Se você trabalha com construção ou simplesmente vive em um prédio, há um processo químico invisível, lento e implacável que está silenciosamente desfazendo a proteção das armaduras de aço em suas estruturas. Este processo é a carbonatação do concreto.

Carbonatação do concreto e o teste de ensaio com fenolftaleína

Muitos engenheiros e proprietários só se dão conta de sua gravidade quando já é tarde demais: quando as fissuras aparecem e o concreto começa a se destacar, revelando o aço corroído. A carbonatação é o precursor do "câncer" estrutural e ignora-la significa colocar em risco a durabilidade, segurança e o valor de mercado de qualquer edificação.

Neste artigo, vamos desvendar não apenas a definição exata desse fenômeno, mas, mais importante, seus impactos catastróficos e como a engenharia moderna faz o diagnóstico preciso. Prepare-se para entender por que um simples teste de fenolftaleína pode ser o fator decisivo entre uma estrutura que dura séculos e uma que exige reparos caros e urgentes em poucos anos.

O que é como ocorre a carbonatação do concreto


O dióxido de carbono está presente em todos os lugares, como no ar que respiramos e até na água que consumimos. Além de ser responsável pelo gás das bebidas e por ajudar no crescimento das massas, ele também pode penetrar na superfície do concreto e se dissolver na água existente em seus poros, originando o ácido carbônico.

········

• Tarefa:
Dê continuidade ao texto sobre a carbonatação do concreto, escrevendo a parte que vem logo após o último trecho apresentado. O material não desempenha nenhum papel nesta atividade.

• Conjunto de dados:
········

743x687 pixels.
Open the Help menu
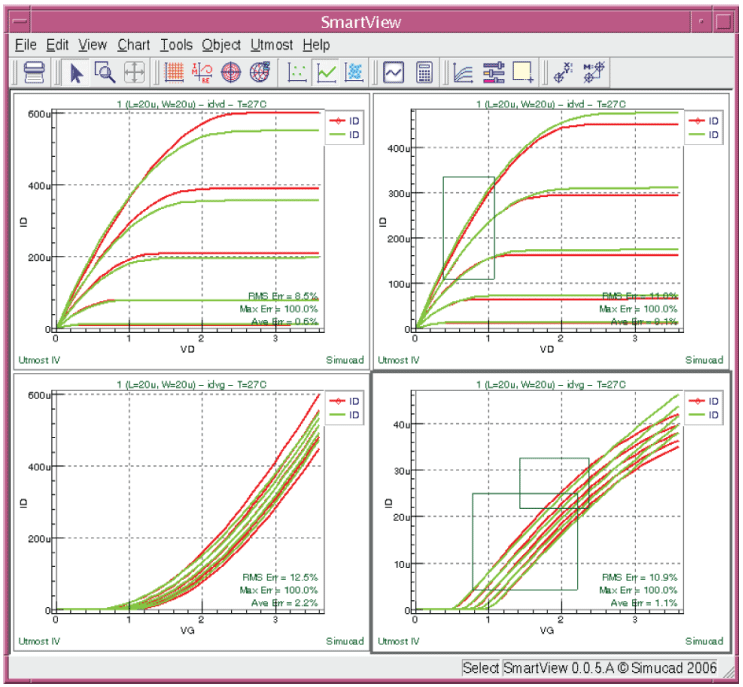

········

• Resposta escrita:
As reações químicas que resultam na formação de carbonatos promovem o armazenamento permanente desse CO₂. O processo de carbonatação acontece das partes externas do concreto, em contato com o CO₂ do ambiente, em direção ao seu interior, conforme mostrado na figura abaixo:

Carbonatação a partir de uma superfície de uma estrutura de concreto exposta ao CO₂
Carbonatação a partir de uma superfície de uma estrutura de concreto exposta ao CO₂

O ácido carbônico que se forma nos poros do concreto reage com o hidróxido de cálcio, um produto benéfico da hidratação do cimento, pois contribui para o fortalecimento da matriz do material, resultando na formação de carbonato de cálcio. Durante a carbonatação, as reações químicas consomem o hidróxido de cálcio e produzem carbonato de cálcio, substituindo moléculas relativamente grandes por outras menores.

Essa transformação provoca uma redução gradual do pH do concreto, iniciando-se nas camadas mais externas e passando de cerca de 13 para valores entre 8 e 9. Em estruturas de concreto armado, essa queda de pH pode comprometer a camada de proteção da armadura de aço, favorecendo o início do processo de corrosão quando há presença de umidade e oxigênio.

Como consequência, podem ocorrer o desplacamento da superfície do concreto e a diminuição de sua resistência mecânica. Para prevenir a corrosão da armadura, as normas de projeto recomendam um cobrimento mínimo de concreto, geralmente acima de 30 mm, e o uso de concreto de alta resistência, que apresenta menor porosidade. Um exemplo dessa situação é mostrado na figura abaixo:

carbonatação reduz o valor do pH do concreto
A carbonatação reduz o valor do pH do concreto. Um pH elevado é necessário para proteger a armadura contra a corrosão. Isso pode ser resolvido projetando-se o concreto com alta resistência e uma camada de recobrimento, geralmente de 30 mm ou mais.

Apesar disso, a carbonatação também pode aumentar a resistência do concreto tanto à compressão quanto à tração, mesmo sem a presença de armaduras de aço. Esse fenômeno pode ser aproveitado, por exemplo, para melhorar as propriedades mecânicas do concreto britado quando ele é reutilizado como agregado reciclado em pavimentações e fundações, desde que o material seja submetido à carbonatação.

Esse processo pode ser intensificado ao armazenar o concreto britado de forma que suas superfícies fiquem mais expostas possível ao CO₂ / ar durante todo o período de armazenamento e uso.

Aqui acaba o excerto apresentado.